◆ WHAT NEEDS TO BE DONE
Copy the passage of the article on Ark Invest's Cerebras purchase word for word, starting with "Cathie Wood's Ark" and going on through "trading disclosures show.".

◆ TEXT UNDER STUDY
════════════════════

Key Takeaways:
- Ark Invest trimmed its AMD position while adding Cerebras shares
- Cerebras raised $5.5 billion in its May 14 IPO at $185 a share
- The AI chipmaker now holds a 1.13% weighting in Ark Innovation
Key Takeaways:

Cathie Wood's Ark Investment trimmed its Advanced Micro Devices stake and bought shares of Cerebras Systems after the AI chipmaker's $5.5 billion initial public offering, the firm's trading disclosures show.
Wood added Cerebras to the Ark Innovation ETF and the Ark Next Generation Internet ETF on May 22, May 26 and May 27, according to daily trade reports. The purchases came after Cerebras shares slipped 14% from their May 14 IPO closing price through May 27, offering a discount on the newly public company.
Cerebras now ranks as the 30th-largest holding in the $8.2 billion Ark Innovation fund with a 1.13% weighting, and 27th in the internet fund at 1.22%. By comparison, Nvidia — the world's leading AI chip designer — holds a 1.23% weighting in Ark Innovation and 1.07% in the internet fund, making Wood's bets on the two chipmakers roughly equal in size.
The IPO raised $5.5 billion through the sale of 30 million shares at $185 apiece, making it the largest public listing of the year. Cerebras shares surged 68% on their first day of trading before retreating.
Cerebras takes a different approach to the inference market than Nvidia or AMD. Instead of packaging chips with high-bandwidth memory, the company builds SRAM directly onto its wafer-scale processors, delivering greater memory bandwidth and faster speeds for certain AI workloads. The company's revenue grew to $510 million last year from $24 million in 2022, and its chips became available through Amazon Web Services this year.
Wood trimmed her AMD position during the same period, though the chipmaker remains Ark Innovation's second-largest holding. AMD has secured two $100 billion GPU commitments and is believed to have won Anthropic as an inference customer. The company's data center CPU business also stands to benefit as the GPU-to-CPU ratio narrows from 8:1 for training to 1:1 for agentic AI, a market AMD has pegged at $120 billion.
The trades signal Wood's conviction that Cerebras can carve out a meaningful share of the inference market, where demand for compute is high and customers often diversify across multiple chip suppliers. Investors will watch Cerebras' first earnings report as a public company for updates on customer adoption and gross margin trajectory.
This article is for informational purposes only and does not constitute investment advice.

════════════════════

(Dataset entries)
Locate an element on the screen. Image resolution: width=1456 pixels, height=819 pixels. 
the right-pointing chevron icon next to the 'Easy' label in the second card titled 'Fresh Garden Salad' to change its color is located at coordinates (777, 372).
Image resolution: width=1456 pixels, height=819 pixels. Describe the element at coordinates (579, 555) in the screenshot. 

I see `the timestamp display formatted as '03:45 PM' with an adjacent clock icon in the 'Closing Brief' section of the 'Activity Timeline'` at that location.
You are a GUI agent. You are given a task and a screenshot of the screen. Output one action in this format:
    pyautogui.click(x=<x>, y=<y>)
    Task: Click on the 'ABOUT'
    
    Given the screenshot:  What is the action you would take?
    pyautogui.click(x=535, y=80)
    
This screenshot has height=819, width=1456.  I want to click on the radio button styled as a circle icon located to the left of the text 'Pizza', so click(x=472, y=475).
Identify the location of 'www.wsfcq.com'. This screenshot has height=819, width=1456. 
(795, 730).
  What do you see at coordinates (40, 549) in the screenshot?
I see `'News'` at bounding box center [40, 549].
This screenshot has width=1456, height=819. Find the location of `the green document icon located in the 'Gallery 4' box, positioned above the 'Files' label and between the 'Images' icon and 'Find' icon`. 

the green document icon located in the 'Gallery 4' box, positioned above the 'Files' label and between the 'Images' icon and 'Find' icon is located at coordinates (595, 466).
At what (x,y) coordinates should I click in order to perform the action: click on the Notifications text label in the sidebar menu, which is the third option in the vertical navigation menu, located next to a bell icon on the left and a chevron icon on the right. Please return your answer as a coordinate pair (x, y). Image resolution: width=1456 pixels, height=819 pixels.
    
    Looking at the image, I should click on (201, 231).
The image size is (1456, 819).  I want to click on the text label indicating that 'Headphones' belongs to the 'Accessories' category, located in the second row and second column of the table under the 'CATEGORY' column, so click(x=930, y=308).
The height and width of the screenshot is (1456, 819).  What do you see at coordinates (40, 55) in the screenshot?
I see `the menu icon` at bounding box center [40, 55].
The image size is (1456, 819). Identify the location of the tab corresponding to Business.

════════════════════

◆ REPLY
Cathie Wood's Ark Investment trimmed its Advanced Micro Devices stake and bought shares of Cerebras Systems after the AI chipmaker's $5.5 billion initial public offering, the firm's trading disclosures show.